# Pi = 4

• Oct 3rd 2011, 11:32 AM
alexmahone
Pi = 4
I found this on a website. Where's the fallacy?
• Oct 3rd 2011, 12:50 PM
FernandoRevilla
Re: Pi = 4
I don't understand the last step: $\pi=4!=24$ :)
• Oct 3rd 2011, 12:55 PM
alexmahone
Re: Pi = 4
Quote:

Originally Posted by FernandoRevilla
I don't understand the the last step $\pi=4!=24$ :)

That's an exclamation mark, not a factorial sign. But where's the flaw in this "proof"?
• Oct 3rd 2011, 12:57 PM
TheEmptySet
Re: Pi = 4
When Archimedes did his calculuations he used a lower bound as well. Then he used the squeeze theorem to say that the value of Pi must be inbetween the two values. The above diagram only gives you an upper bound on the value of Pi.

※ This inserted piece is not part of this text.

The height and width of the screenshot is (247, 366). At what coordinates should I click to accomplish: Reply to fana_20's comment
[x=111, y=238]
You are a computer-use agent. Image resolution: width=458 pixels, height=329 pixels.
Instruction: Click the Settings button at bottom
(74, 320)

@ Fernando haha that is an awsome observation!
• Oct 3rd 2011, 01:03 PM
FernandoRevilla
Re: Pi = 4
Quote:

Originally Posted by alexmahone
That's an exclamation mark, not a factorial sign.

Irony and Internet: bad marriage. :)

Quote:

But where's the flaw in this "proof"?
Hint: Try $4$ as a lower bound of $\pi$ .
• Oct 3rd 2011, 01:05 PM
emakarov
Re: Pi = 4
Quote:

Originally Posted by TheEmptySet
When Archimedes did his calculuations he used a lower bound as well. Then he used the squeeze theorem to say that the value of Pi must be inbetween the two values. The above diagram only gives you an upper bound on the value of Pi.

Can't you have a similar polygonal path whose length is arbitrarily close to 4 inside the circle?
• Oct 3rd 2011, 02:14 PM
Deveno
Re: Pi = 4
the polygonal path (at the limit) is not differentiable...this shows one must be careful as to how you define "length" of a curve. put another way:

length(limit) ≠ limit(length).
• Oct 3rd 2011, 02:21 PM
TheEmptySet
Re: Pi = 4
Quote:

Originally Posted by emakarov
Can't you have a similar polygonal path whose length is arbitrarily close to 4 inside the circle?

I do not think so. With a little bit of calculus you should be able to convice yourself that the side length of an inscribed square with maximum periemter would have length $\dfrac{\sqrt{2}}{2}$ So the starting Perimeter would be $2\sqrt{2} \approx 2.83$

Again this just shows that pi is less than for but bigger than 2.83
• Oct 10th 2011, 11:18 AM
HallsofIvy
Re: Pi = 4
For a similar fallacy, let the broken line from (0, 0) to (1/2, 0) to (1/2, 1/2) to (1, 1/2) to (1, 1) be an "approximation" to the straight line from (0, 0) to (1, 1)- it has length 1/2+ 1/2+ 1/2= 2. A better approximation would be the broken line from (0, 0) to (1/4, 0) to (1/4, 1/4) to (1/2, 1/4) to (1/2, 1/2) to (3/4, 1/2) to (3/4, 3/4) to (1, 3/4) to (1, 1) for a total length of 8(1/4)= 2 again. In general, you have 2n line segments each of length 1/n. "In the limit" this appears to converge to the straight line, which has length $\sqrt{2}$, but the total length is always 2.
• Oct 10th 2011, 11:55 AM
TheChaz
Re: Pi = 4
Quote:

Originally Posted by FernandoRevilla
I don't understand the last step: $\pi=4!=24$ :)

All of this (including the wit) has been thoroughly discussed...
Is value of $\pi$ = 4? - Mathematics - Stack Exchange
• Oct 10th 2011, 01:22 PM
Deveno
Re: Pi = 4
this is true. also on physicsfoums.com, and other places.

this is the nicest "non-technical" explanation i have seen:

when we approximate things in calculus, we always have a way of showing that the uncertainty, or error of our calculations goes to 0, in the limit.

in this case, the length of the approximating curve, the zig-zagging polygon, always stays the same, so the error is always 4-pi.

so, in the limit, all we know is that pi ≤ pi + 4-pi, which is true.